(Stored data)
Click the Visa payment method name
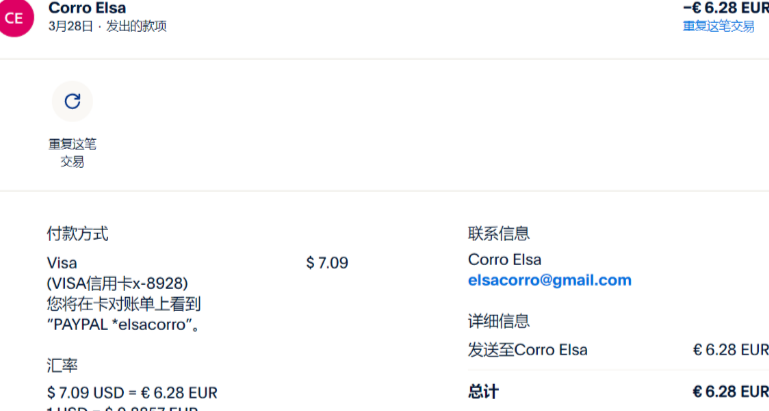Image resolution: width=769 pixels, height=411 pixels. pyautogui.click(x=62, y=263)
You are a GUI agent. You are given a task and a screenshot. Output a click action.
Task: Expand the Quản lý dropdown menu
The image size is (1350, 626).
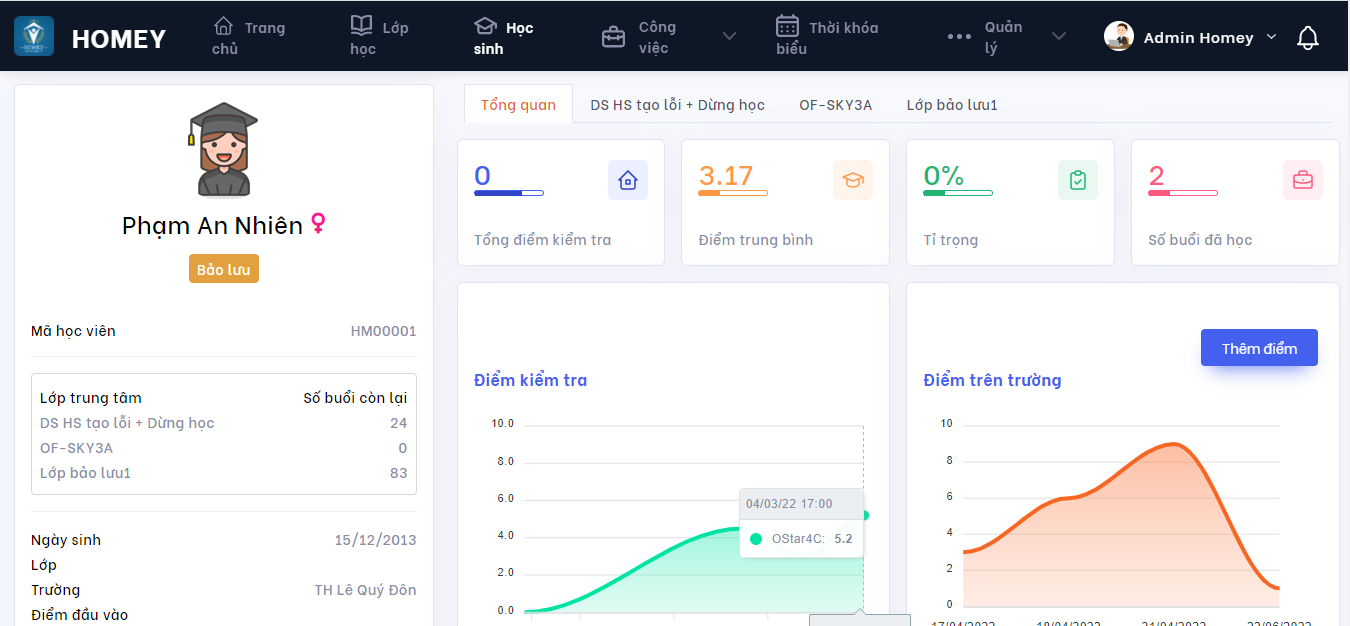[x=1058, y=37]
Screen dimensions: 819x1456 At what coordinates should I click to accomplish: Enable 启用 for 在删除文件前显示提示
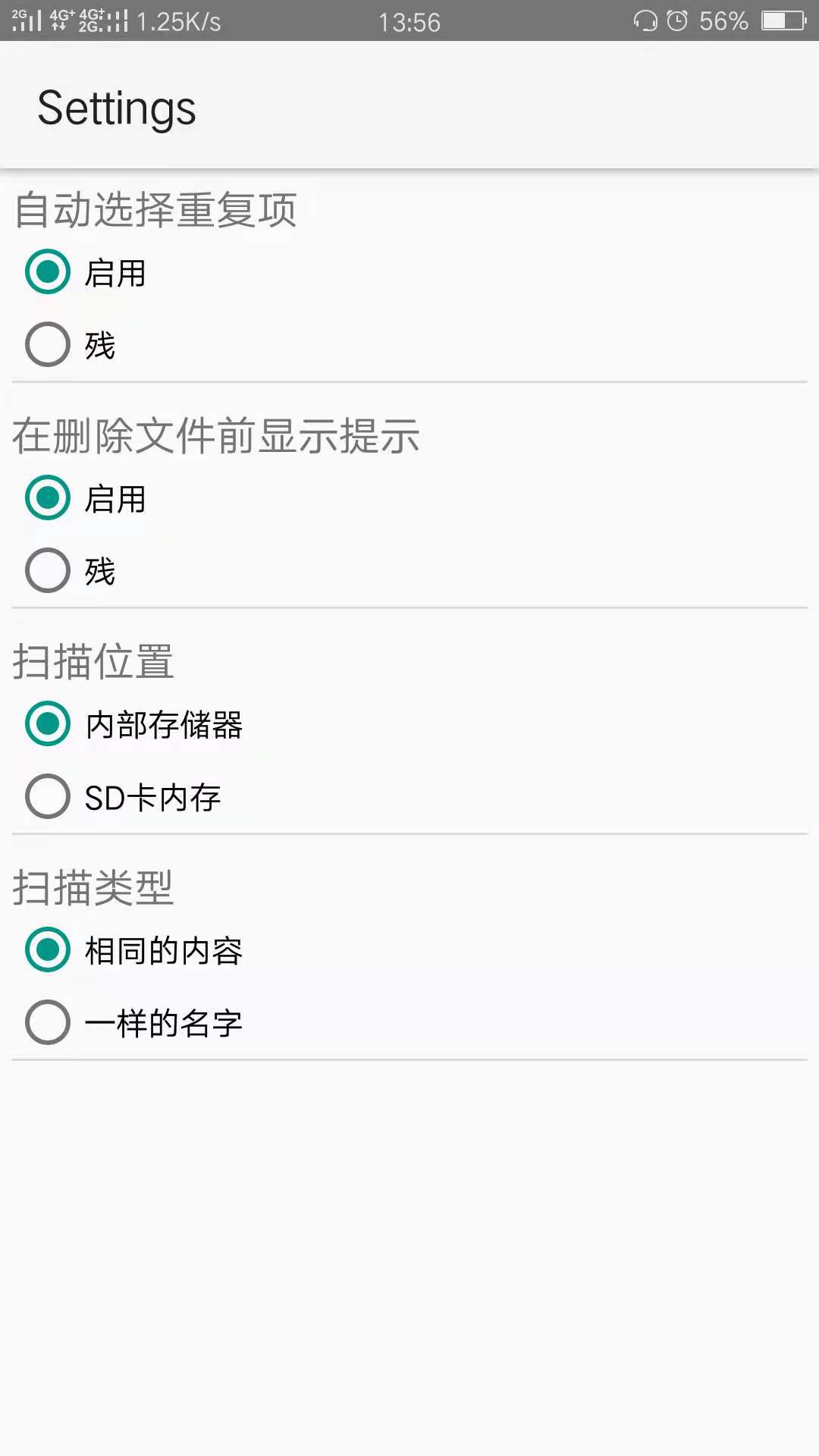(x=48, y=497)
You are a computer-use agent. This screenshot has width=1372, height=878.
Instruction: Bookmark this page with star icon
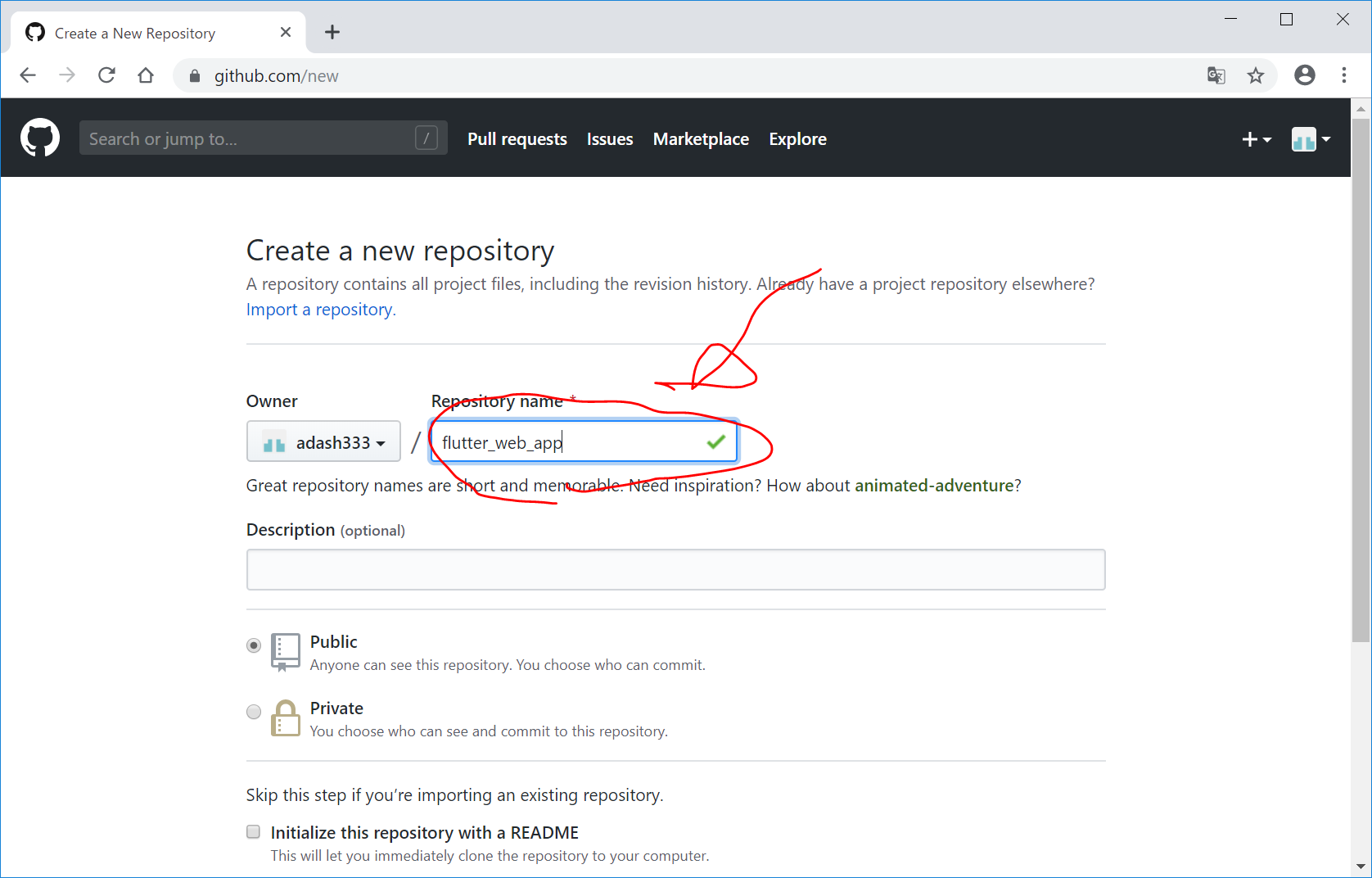1255,75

# [Exercise brief]
Using the entries above, say how many lines contain the string "screenshot"; the number is the full reply.

# [The completed task]
2